The Vanguard executive pointed to the rise in target date funds and a push by financial advisors to make their value proposition about asset allocation, rebalancing and behavioral coaching as reasons that investors aren't reacting like they did in the past. "Sophisticated professional investment strategies can act as a stabilizer to other investors who are more inclined to chase returns," said Kinniry. "We see this as a very positive development. Whether it holds if we get a big sell-off, we shall see."

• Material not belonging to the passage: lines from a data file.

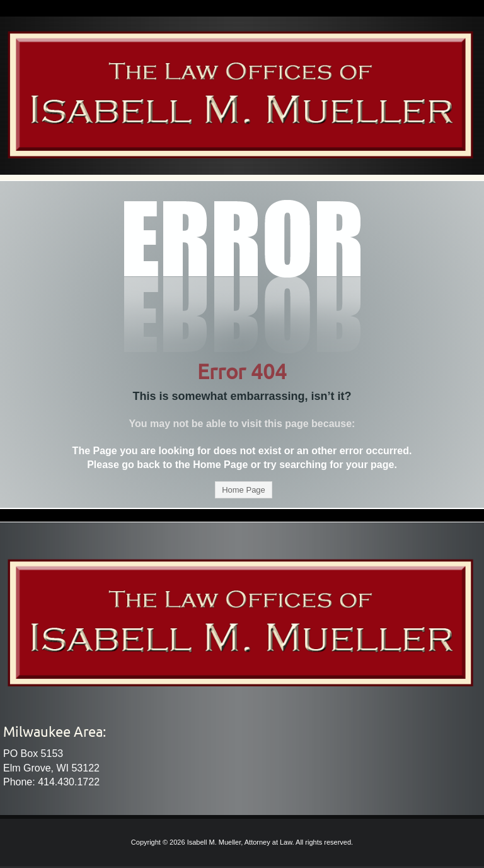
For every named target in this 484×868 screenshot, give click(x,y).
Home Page (243, 490)
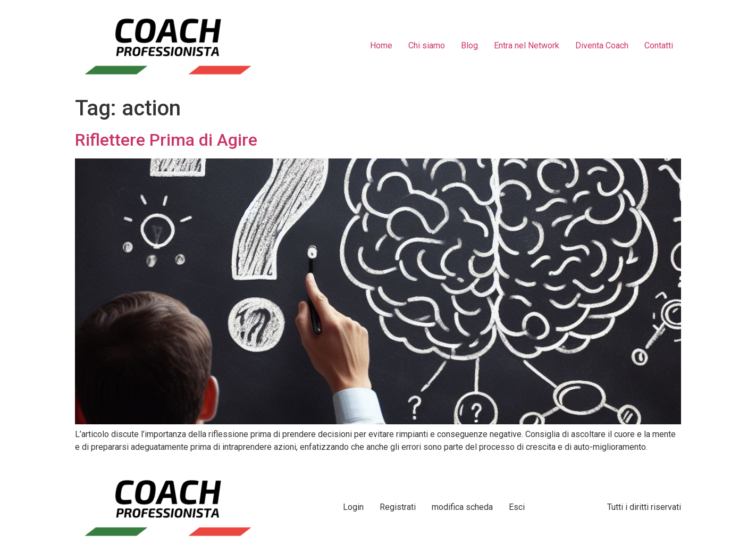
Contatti (659, 45)
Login (353, 507)
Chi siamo (426, 45)
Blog (469, 45)
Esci (517, 507)
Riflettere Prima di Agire (166, 140)
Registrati (398, 507)
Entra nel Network (526, 45)
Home (381, 45)
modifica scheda (462, 507)
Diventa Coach (602, 45)
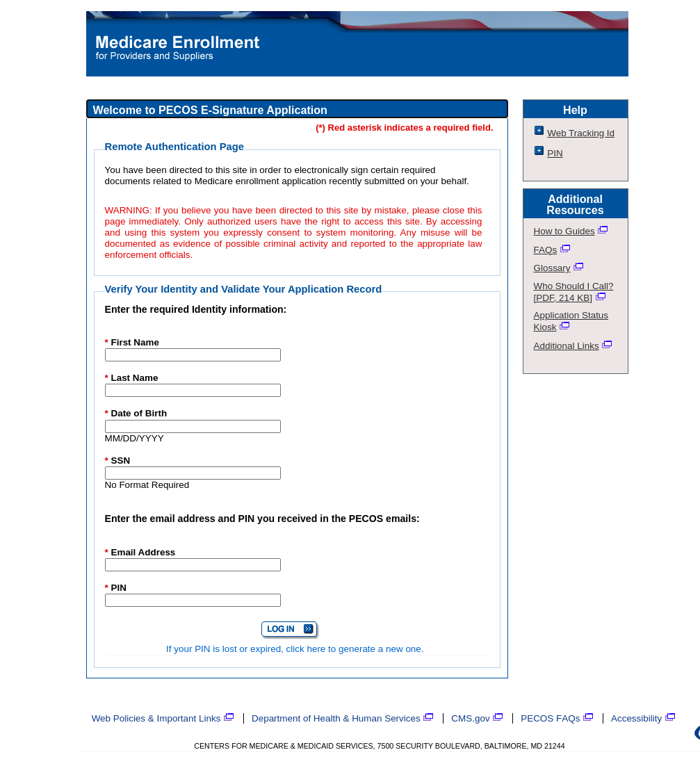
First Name (132, 342)
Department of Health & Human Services (343, 718)
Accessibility (643, 718)
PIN (115, 587)
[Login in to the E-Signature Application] (291, 630)
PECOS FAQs (557, 718)
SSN (117, 460)
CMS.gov (477, 718)
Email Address (140, 552)
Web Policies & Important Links (163, 718)
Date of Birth (136, 413)
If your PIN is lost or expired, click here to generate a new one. (295, 649)
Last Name (131, 377)
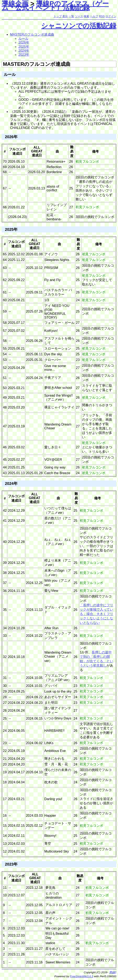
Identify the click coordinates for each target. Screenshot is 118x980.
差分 (65, 16)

If the mid-February stock market correction is any evidence, investors may be okay. While many panicked and sold off shares, stocks have rebounded. At the time, Fidelity Investments reported that customers remained calm during the plummet, with some clients using the downturn as a buying opportunity, while Robinhood, the mobile trading company, noted that customers also viewed the sell-off as an opportunity to buy.
But it's not just advisors that are keeping investors in line. Kinniry said that the increase in target-date retirement funds in 401(k) plans has had a positive impact on investors' behavior. Rewind 15 years, and employees would get a handout about the funds they could use in their 401(k) plan. The average worker would choose the fund based on five-year or ten-year performance, even though there's no guarantee that history will repeat itself when it comes to investing.
In the current retirement investing environment, target-date funds, which automatically become more conservative as a person nears retirement, take a lot of the guesswork out of the equation and help investors achieve better returns, Kinniry said. What's more, the Vanguard executive added that financial advisors have been adopting index funds as they move away from making money off of transactions, which removes a lot of the emotion from investing. As for the do-it-yourself investors, Kinniry said that their move toward a one balance fund solution has also helped keep the emotions at bay. "A lot of people were critical of investors in the late 1990s and in 2007 for chasing returns," said Kinniry. "Interestingly, now there is no criticism."